Pfister Gerhard · Nationalrat · 2022-06-09
Pfister Gerhard · Nationalrat · Zug · Die Mitte-Fraktion. Die Mitte. EVP. · 2022-06-09
Wortprotokoll
Herr Wehrli und ich äussern uns noch zu den Minderheitsanträgen und in wenigen Sätzen zur Frage, warum die Kommission die entsprechenden Anträge ablehnte.
Zu Artikel 1 Absatz 1bis bzw. zum Antrag der Minderheit Nidegger: Die Minderheit möchte bei den Entscheiden die Einhaltung der Neutralität als wichtigstes Element gewichtet haben und dies explizit im Gesetz festhalten. Die Kommission lehnte diesen Antrag ab, einerseits, weil Artikel 1 Absatz 2 dieses Gesetzes die Landesinteressen bereits explizit erwähnt und darunter auch die Neutralität subsumiert werden kann. Andererseits lehnte sie den Antrag ab, weil weder Neutralitätsrecht noch Neutralitätspolitik per se mit Sanktionen und deren Umsetzung inkompatibel sind. Die Kommission lehnte den von der Minderheit Nidegger aufgenommenen Antrag mit 19 zu 6 Stimmen ab.
Die Minderheit Portmann möchte Artikel 2 Absatz 2bis ergänzen und ändern, indem sie die Formulierung "wenn die Wahrung der Interessen des Landes es erfordert" durch "wenn das Land unmittelbar bedroht ist oder mutmassliche Vergehen gegen das internationale Völkerrecht vorliegen" ersetzt. Kollege Portmann will damit engere Vorgaben machen für den Fall, dass der Bundesrat Zwangsmassnahmen auf andere Länder ausweiten will. Die Kommission lehnte diese Änderung aus systematischen und aus inhaltlichen Gründen mit 18 zu 2 Stimmen bei 4 Enthaltungen ab. Nach der Mehrheit der Kommission stellt die neue Formulierung keine wesentliche Präzisierung dar.
Zu Absatz 2ter bzw. zum Streichungsantrag der Minderheit Nidegger: Die Mehrheit der Kommission will - Sie haben es gehört -, dass die Schweiz Sanktionen nicht nur übernehmen, sondern auch eigenständig gegen Personen oder Entitäten erlassen kann, die schwere Verstösse gegen die Menschenrechte, gegen das humanitäre Völkerrecht oder gegen das internationale Recht begangen haben. "Eigenständig" heisst nicht "unkoordiniert". Aber wenn die Schweiz heute gegen Personen oder Unternehmen vorgehen will, die nicht auf einer Sanktionsliste stehen, muss sie das über Notrecht tun.

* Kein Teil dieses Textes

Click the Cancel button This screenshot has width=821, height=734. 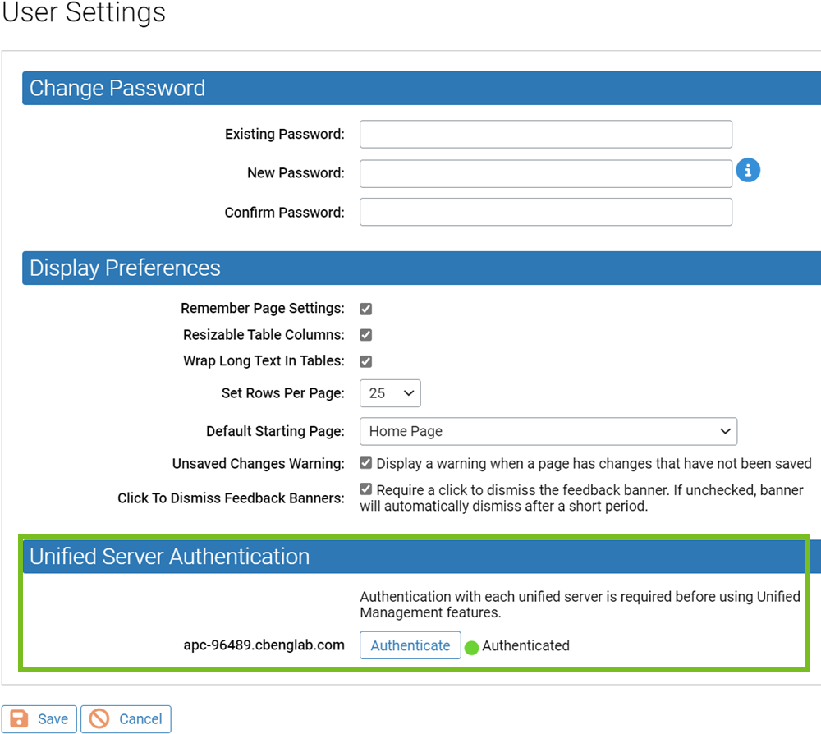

Die Minderheit Nidegger sieht hier eine Abkehr von der bisherigen Neutralitätspolitik der Schweiz; diese Abkehr lehnt sie ab. Die Kommission folgte dem Antrag, Absatz 2ter einzufügen, mit 14 zu 7 Stimmen bei 3 Enthaltungen.
Zu Artikel 2a: Die Minderheit Fischer Roland will den vom Ständerat hinzugefügten Artikel 2a, die Nichtbenachteiligung schweizerischer Unternehmen, streichen. Ohne ausführliche Diskussion folgte die Kommission mit knapper Mehrheit den Argumenten, die im Ständerat dafür vorgebracht wurden. Sie beruhen auf Berichten von Unternehmen, vor allem im Bereich von Dual-Use-Produkten, gemäss denen die Auslieferung gewisser Produkte aus der Schweiz heraus verboten, aber der Export derselben Produkte aus einem anderen Land über eine dort ansässige Tochterfirma zulässig sei. Die Kommission folgte hier mit 12 zu 11 Stimmen bei 1 Enthaltung dem Ständerat.

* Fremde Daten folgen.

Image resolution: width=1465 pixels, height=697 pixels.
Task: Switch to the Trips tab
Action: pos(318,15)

Zur Minderheit Portmann zu Artikel 2b: Kollege Portmann verlangt, dass der Bundesrat nach einem Entscheid zur Ausweitung von Sanktionen jeweils den zuständigen Kommissionen darlegt, wie er seine Entscheide im Verhältnis zur Neutralität sieht. Kollege Portmann verspricht sich von dieser Ausweitung des Gesetzes, dass eine stärkere Unterstützung gefunden werden kann. Die Mehrheit der Kommission wollte das Gesetz aber nicht mit diesem weiteren Kriterium ausweiten. Sie erachtet die im Gesetz bereits festgeschriebenen Kriterien als ausreichende Leitlinien für die Entscheide des Bundesrates. Ihre Kommission lehnte den Antrag Portmann mit 13 zu 2 Stimmen bei 9 Enthaltungen ab.
In der Gesamtabstimmung stimmte die Kommission mit 18 zu 6 Stimmen der Vorlage zu. Ich bitte Sie, ihr auch zuzustimmen.